The VMU game is actually of good use because there are times when you run out of items having used them all and you cannot go back to a shop, so you turn the main game off for a half hour and play a little bit of Pinto’s Quest to find some. You may be quite surprised at how much fun and addictive it is too.

All in all Skies of Arcadia is a truly excellent game that really gives RPG’s a wake up call. It really does do things differently than previous RPG’s released on any platform and you can even play it at work if you are quick handed and skilled enough. Hiding the VMU from your boss is a game in itself.

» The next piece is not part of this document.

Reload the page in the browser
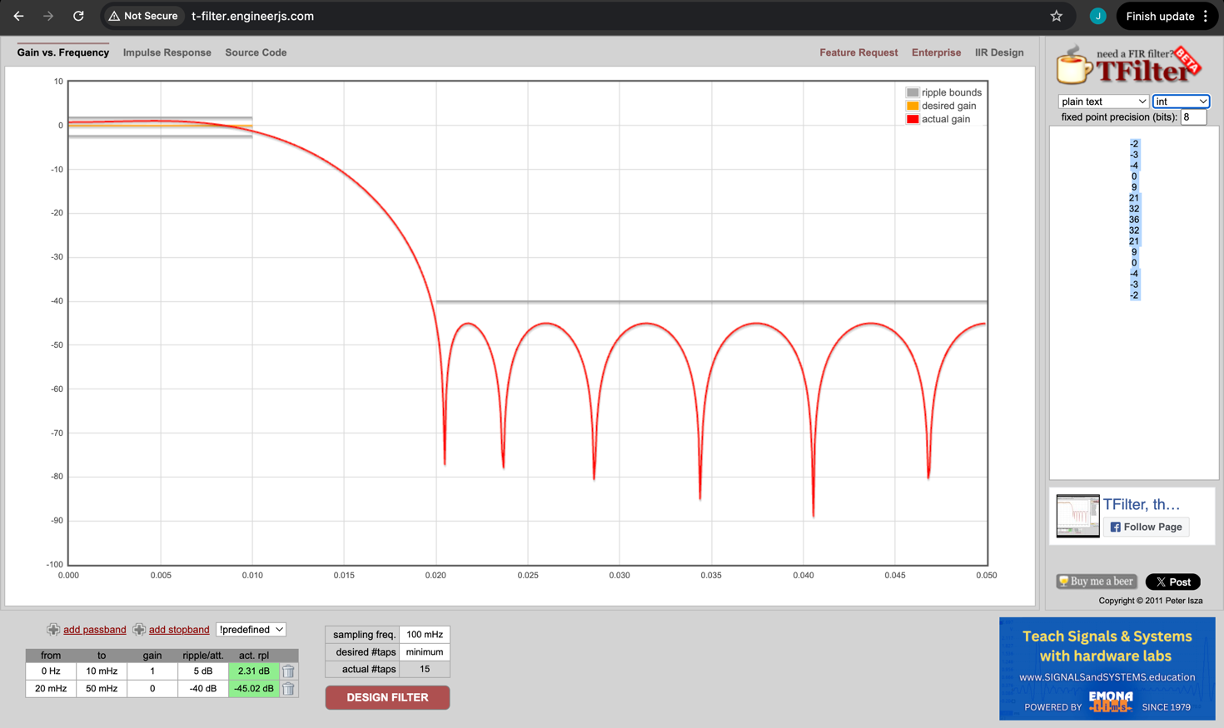Screen dimensions: 1224x728 (78, 16)
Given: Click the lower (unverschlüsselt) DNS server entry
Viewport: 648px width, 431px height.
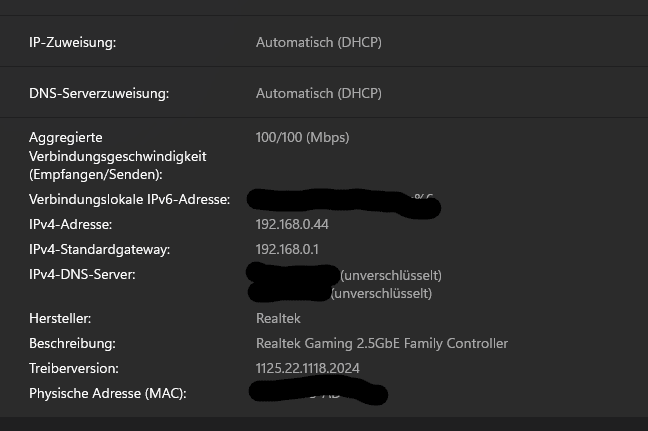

There are just so many great touches within this that it really does overshadow Grandia 2 in many ways and I swear that I cannot mention them all, you need to see for yourself. The characters are all likeable and already I have been suckered into the charms of the females, from Aika’s bitchy jealousy over Vyse to the innocence of Fina. The range of visible facial expressions in game and in battle are astounding, the first characters in any RPG that I have come across with such a large range, if any at all. This adds more to the personality than any voiceover will and with the amount of exploration on offer with literally hundreds of small islands to discover and explore, scenery to gawp at and story to follow you’ll love every minute.

The next console RPG has Skies of Arcadia to beat and that is not going to be an easy task. The ball is now in Squares court.